Towards Building Multilingual Language Model for Medicine
Pengcheng Qiu, Chaoyi Wu, Xiaoman Zhang, Weixiong Lin, Haicheng Wang, Ya Zhang, Yanfeng Wang, Weidi Xie
TL;DR
This work tackles the English-centric bias of medical language models by building MMedC, a large-scale multilingual medical corpus, and MMedBench, a multilingual QA benchmark with rationale. It demonstrates that auto-regressive training on MMedC improves open-source multilingual medical LLMs, with MMed-Llama 3 (8B) delivering state-of-the-art performance across languages and competitive English benchmarks. The study also provides extensive evaluation methodologies, human-ratings analyses, and release-ready resources (data, code, models) to advance multilingual medical NLP research. Overall, the paper presents a cohesive pipeline—from data curation to benchmarking and modeling—that meaningfully expands access to medical AI across linguistic boundaries and sets a foundation for future retrieval-augmented, multilingual medical systems.
Abstract
The development of open-source, multilingual medical language models can benefit a wide, linguistically diverse audience from different regions.
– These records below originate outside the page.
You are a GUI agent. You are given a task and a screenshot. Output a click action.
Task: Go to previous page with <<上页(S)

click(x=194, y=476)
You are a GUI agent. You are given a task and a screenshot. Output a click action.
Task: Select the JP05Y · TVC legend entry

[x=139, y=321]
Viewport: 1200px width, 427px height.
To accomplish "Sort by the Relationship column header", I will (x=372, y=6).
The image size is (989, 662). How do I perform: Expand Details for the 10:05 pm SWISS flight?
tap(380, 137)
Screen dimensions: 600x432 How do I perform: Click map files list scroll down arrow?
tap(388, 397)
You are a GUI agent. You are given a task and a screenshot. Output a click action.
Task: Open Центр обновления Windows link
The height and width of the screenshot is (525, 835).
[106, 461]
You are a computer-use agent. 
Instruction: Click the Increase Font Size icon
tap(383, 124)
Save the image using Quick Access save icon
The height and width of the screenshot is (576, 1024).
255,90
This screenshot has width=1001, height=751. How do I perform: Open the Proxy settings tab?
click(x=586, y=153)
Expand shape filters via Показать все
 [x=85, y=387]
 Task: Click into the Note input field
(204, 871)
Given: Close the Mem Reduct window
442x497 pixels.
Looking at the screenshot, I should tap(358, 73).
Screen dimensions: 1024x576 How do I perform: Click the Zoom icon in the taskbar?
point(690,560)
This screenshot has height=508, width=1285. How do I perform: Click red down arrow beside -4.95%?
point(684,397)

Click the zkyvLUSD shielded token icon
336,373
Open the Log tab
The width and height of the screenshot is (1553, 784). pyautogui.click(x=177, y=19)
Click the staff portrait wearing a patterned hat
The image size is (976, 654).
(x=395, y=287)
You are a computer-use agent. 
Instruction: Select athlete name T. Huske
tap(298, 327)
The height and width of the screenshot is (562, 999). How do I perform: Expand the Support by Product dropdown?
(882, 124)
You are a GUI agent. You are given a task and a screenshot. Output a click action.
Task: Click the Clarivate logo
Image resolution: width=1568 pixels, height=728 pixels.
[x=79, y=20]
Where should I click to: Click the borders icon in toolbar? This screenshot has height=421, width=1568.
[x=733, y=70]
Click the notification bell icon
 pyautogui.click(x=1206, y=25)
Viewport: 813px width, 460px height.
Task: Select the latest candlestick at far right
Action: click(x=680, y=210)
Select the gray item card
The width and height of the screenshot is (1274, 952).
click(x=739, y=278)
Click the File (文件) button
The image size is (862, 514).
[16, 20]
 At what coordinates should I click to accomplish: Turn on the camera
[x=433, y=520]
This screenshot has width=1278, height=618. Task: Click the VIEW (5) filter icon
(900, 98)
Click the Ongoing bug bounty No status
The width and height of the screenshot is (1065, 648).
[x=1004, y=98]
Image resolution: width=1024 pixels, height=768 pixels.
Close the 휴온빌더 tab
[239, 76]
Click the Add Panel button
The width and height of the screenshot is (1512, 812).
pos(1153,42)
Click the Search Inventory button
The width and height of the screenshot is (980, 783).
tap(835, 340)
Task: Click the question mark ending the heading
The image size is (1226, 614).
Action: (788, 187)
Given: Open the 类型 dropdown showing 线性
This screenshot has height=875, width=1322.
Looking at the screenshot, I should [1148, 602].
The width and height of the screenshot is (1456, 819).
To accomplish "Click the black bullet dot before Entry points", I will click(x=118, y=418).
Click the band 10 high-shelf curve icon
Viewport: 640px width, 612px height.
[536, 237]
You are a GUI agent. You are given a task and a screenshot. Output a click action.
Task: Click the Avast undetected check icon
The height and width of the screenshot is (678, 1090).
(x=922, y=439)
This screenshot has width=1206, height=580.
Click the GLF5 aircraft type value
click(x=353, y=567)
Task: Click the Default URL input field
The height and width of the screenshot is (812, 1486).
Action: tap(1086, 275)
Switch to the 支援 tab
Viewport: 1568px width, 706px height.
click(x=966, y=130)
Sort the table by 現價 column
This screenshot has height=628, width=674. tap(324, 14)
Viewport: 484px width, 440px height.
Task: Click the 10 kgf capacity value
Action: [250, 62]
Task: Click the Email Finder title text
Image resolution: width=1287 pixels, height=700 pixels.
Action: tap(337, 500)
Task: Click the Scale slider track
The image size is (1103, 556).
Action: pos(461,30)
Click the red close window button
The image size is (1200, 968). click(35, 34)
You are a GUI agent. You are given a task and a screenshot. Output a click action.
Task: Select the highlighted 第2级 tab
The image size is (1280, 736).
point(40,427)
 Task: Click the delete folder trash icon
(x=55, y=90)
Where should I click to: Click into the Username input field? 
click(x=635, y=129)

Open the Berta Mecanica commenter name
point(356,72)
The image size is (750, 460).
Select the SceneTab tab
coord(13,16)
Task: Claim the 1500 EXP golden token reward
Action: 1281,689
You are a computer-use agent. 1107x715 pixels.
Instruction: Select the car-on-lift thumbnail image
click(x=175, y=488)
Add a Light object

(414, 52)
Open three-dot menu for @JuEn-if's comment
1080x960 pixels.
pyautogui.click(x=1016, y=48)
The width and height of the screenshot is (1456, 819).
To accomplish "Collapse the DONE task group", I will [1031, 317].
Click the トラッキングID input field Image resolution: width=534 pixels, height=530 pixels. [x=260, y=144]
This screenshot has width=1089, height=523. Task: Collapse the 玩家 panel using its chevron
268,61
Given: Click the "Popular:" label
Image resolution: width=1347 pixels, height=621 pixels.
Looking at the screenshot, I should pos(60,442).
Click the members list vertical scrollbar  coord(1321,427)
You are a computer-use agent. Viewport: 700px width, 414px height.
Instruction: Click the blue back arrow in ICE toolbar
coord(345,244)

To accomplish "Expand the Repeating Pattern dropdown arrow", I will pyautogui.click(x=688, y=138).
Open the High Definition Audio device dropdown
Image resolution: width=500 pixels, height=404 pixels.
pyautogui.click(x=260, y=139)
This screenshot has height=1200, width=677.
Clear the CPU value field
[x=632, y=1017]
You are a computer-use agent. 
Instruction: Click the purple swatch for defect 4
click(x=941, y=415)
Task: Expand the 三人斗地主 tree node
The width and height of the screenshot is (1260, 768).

To promote this domain, we present contributions from the following: First, we construct a multilingual medical corpus, containing approximately 25.5B tokens encompassing 6 main languages, termed as MMedC, enabling auto-regressive domain adaptation for general LLMs; Second, to monitor the development of multilingual medical LLMs, we propose a multilingual medical multi-choice question-answering benchmark with rationale, termed as MMedBench; Third, we have assessed a number of open-source large language models (LLMs) on our benchmark, along with those further auto-regressive trained on MMedC. Our final model, MMed-Llama 3, with only 8B parameters, achieves superior performance compared to all other open-source models on both MMedBench and English benchmarks, even rivaling GPT-4. In conclusion, in this work, we present a large-scale corpus, a benchmark and a series of models to support the development of multilingual medical LLMs.